_Given passage_:
——————
I'm being led into the so-called punishment lanes in the back streets of Derry - Alleyways where people are brought to be shot in the arms, hands, elbows and ankles for the crime of selling drugs.
 
GARRY DONNELLY:  This is where a lot of punishment attacks have taken place, where young people have been shot here and this lane over here would be an area of high activity amongst what people describe as dissident Republicans.
 
REPORTER:  They are brought down here to be shot?
 
GARRY DONNELLY:   People have been shot in these lanes and the lanes over here, and around the Creggan shops.
 
The shootings are carried out by a group of vigilantes called the RAAD. The Republican Action Against Drugs. Gunmen who have drawn up their own laws here, with punishments ranging from kneecapping to execution.
 
GARRY DONNELLY:    People in RAAD are members of this community. They target people because the community - the people in this city - demand it almost of them, to deal with certain people who are dealing in drugs.
 
Garry Donnelly is the local leader of the 32 Sovereignty movement - a group seeking the full reunification of Ireland. Many call it the political arm of the much feared Real IRA.
 
REPORTER:  How is it justifiable to actually shoot people. Why can't you just warn them?
 
GARRY DONNELLY:  RAAD are on record as saying that anybody who wants a way out of this, all they’ve got to do is stop selling drugs.
——————
_Materials provided_:

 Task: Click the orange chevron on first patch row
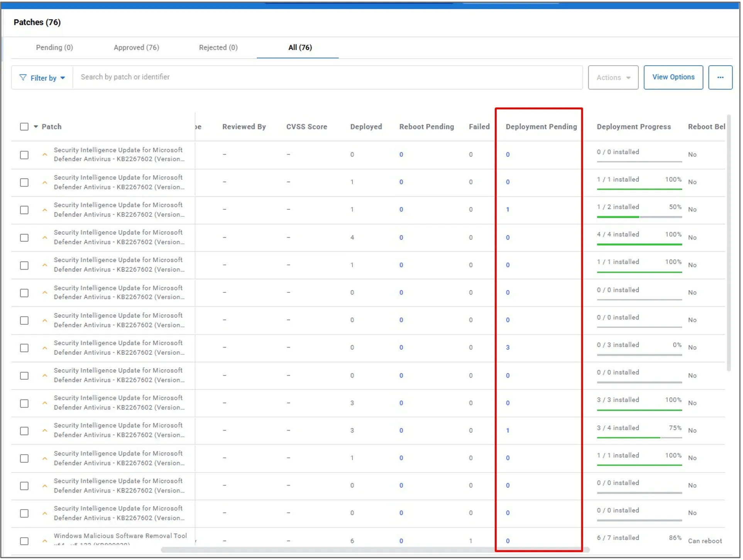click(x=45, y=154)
——————
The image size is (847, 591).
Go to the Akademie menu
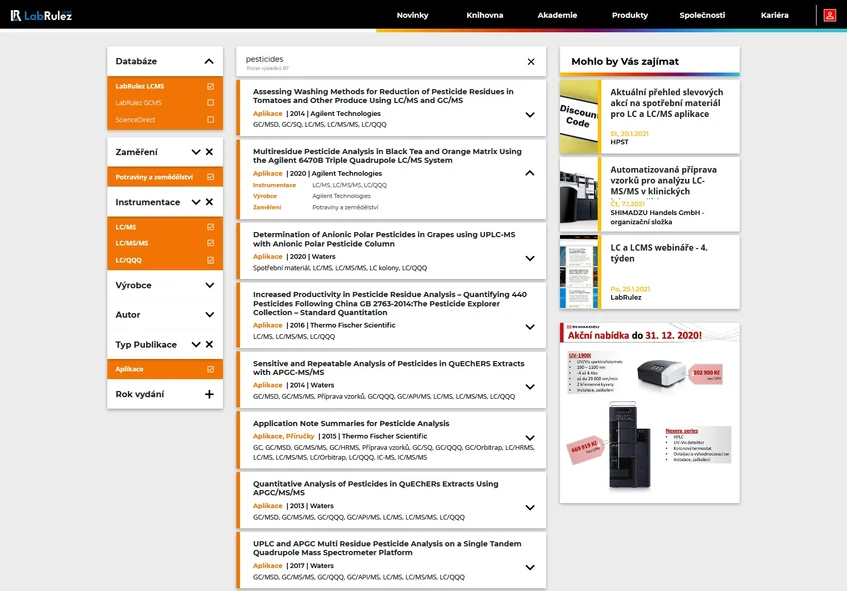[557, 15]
——————
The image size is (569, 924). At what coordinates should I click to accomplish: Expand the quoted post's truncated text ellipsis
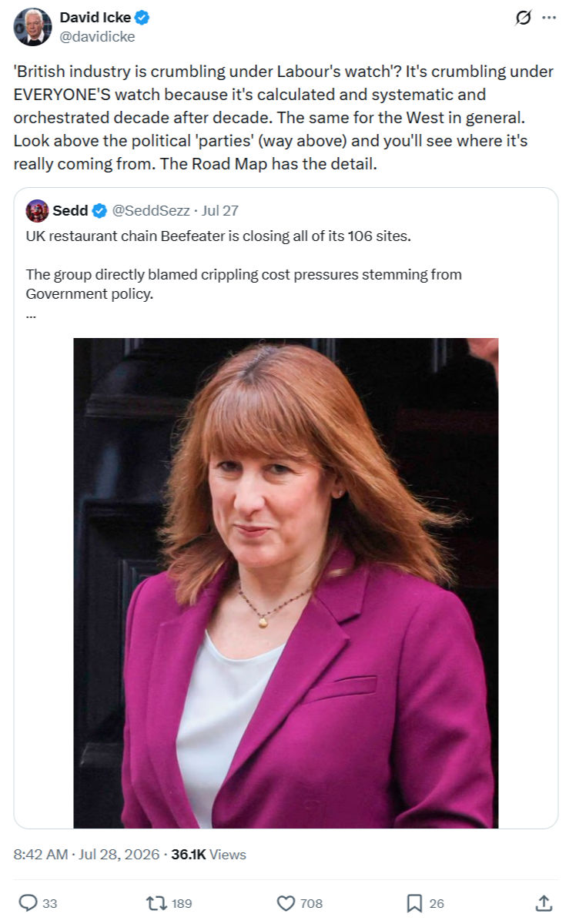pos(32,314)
——————
_List of tasks_:
a) Pick out every line of the records that contains the word "size", matching case exactly, and copy each one.
b) Write the next part of the transcript about punishment shootings in Derry, picking up after its last line.

_Outputs for the tasks_:
a)
The image size is (847, 591).
The image size is (569, 924). At what coordinates should I click to accomplish: Expand the quoted post's truncated text ellipsis

b)
 
Policing Derry streets is what is meant to be a new impartial force. It should be them dealing with drug sellers.
 
GARRY DONNELLY:  In a normal situation that would be the job of the police. Unfortunately six counties of Ireland are still under the control of the English. Therefore what we would have in Derry and other towns and villages and cities in the six counties is a British police force. In areas like Derry, this British police force by and large is not acceptable.
 
RAYMOND COYLE, RAAD VICTIM:  First one... First one got me there. He basically shot me at random in the same leg that brought me down, that one. It went through both my legs, that bullet.
 
Raymond Coyle is one of RAAD's victims, shot through the legs for selling marijuana seeds.
 
RAYMOND COYLE:  He raised the gun up as slow as he could. I was saying to him “Don't do it, man, don't do it.” And he did it.
 
Ray has recently received another warning.
 
RAYMOND COYLE:  I had the police coming to my shop and tell me they had received information that I was to be executed.
 
REPORTER:  Executed?
 
RAYMOND COYLE:  Mh-mm.
 
GARRY DONNELLY:  Seems to be mostly in the legs, people would be shot, in the legs. Most of the times it's not the actual pain or discomfort of the injuries, it's the stigma. Once that happens to you in communities like this, you're disgraced.
 
REPORTER:  How does it work? Do they get invited to come along?
 
GARRY DONNELLY:  Sometimes they may be ordered. Other times they may be abducted and brought here. There is an element that some accept their punishment and show up.
 
REPORTER:  How many of the punishment shootings have included parents bringing their children?
 
GARRY DONNELLY:  I wouldn't be aware. There has been one or two recently that have claimed, you know.
 
A year ago RAAD turned its attention to Andrew Allen, his mother Donna says he was one of six young men who received death threats delivered with bullets.
 
DONNA SMITH:  Just dissident Republicans and that could be a number of groups. You know.
 
REPORTER:  Did they say why?
 
DONNA SMITH:   They didn't say, on the death threat why. It was just if you don't leave Derry within 24 hours, you will be executed.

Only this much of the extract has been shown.